No modest pen may describe the orgies that ensued,—the drunkenness, the lust, the frantic mirth, the unnatural mad revelry. There was but one at that banquet, who, although he drank more deeply, rioted more sensually, laughed more loudly, sang more wildly, than any of the guests, was yet as cool amid that terrible scene of excitement, as in the council chamber, as on the battle field.
His sallow face flushed not; his hard clear eye swam not languidly, nor danced with intoxication; his voice quivered not; his pulse was as slow, as even as its wont. That man's frame, like his soul, was of trebly tempered steel.
Had Catiline not been the worst, he had been the greatest of Romans.
But his race in Rome was now nearly ended. The water-clocks announced the fifth hour; and leaving the more private triclinium, in which the ringleaders alone had feasted, followed by his guests,—who were flushed, reeling, and half frenzied,—with a steady step, a cold eye, and a presence like that of Mars himself, the Arch Traitor entered the great open hall, wherein three hundred of his clients, armed sumptuously in the style of legionary horsemen, had banqueted magnificently, though they had stopped short of the verge of excess.

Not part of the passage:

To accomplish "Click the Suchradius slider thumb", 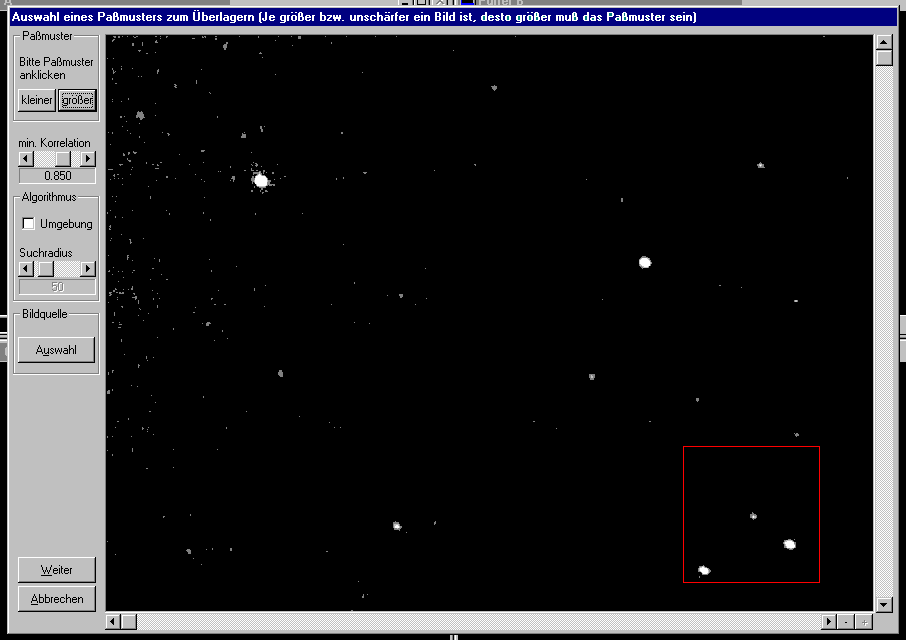I will pos(45,269).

All rose to their feet, as Catiline entered, hushed in dread expectation.
He stood for one moment, gazing on his adherents, tried veterans every man of them, case-hardened in the furnace of Sylla's fiery discipline, with proud confidence and triumph in his eye; and then addressed them in clear high tones, piercing as those of an adamantine trumpet.
"Since," he said, "it is permitted to us neither to live in Rome securely, nor to die in Rome honorably, I go forth—will you follow me?"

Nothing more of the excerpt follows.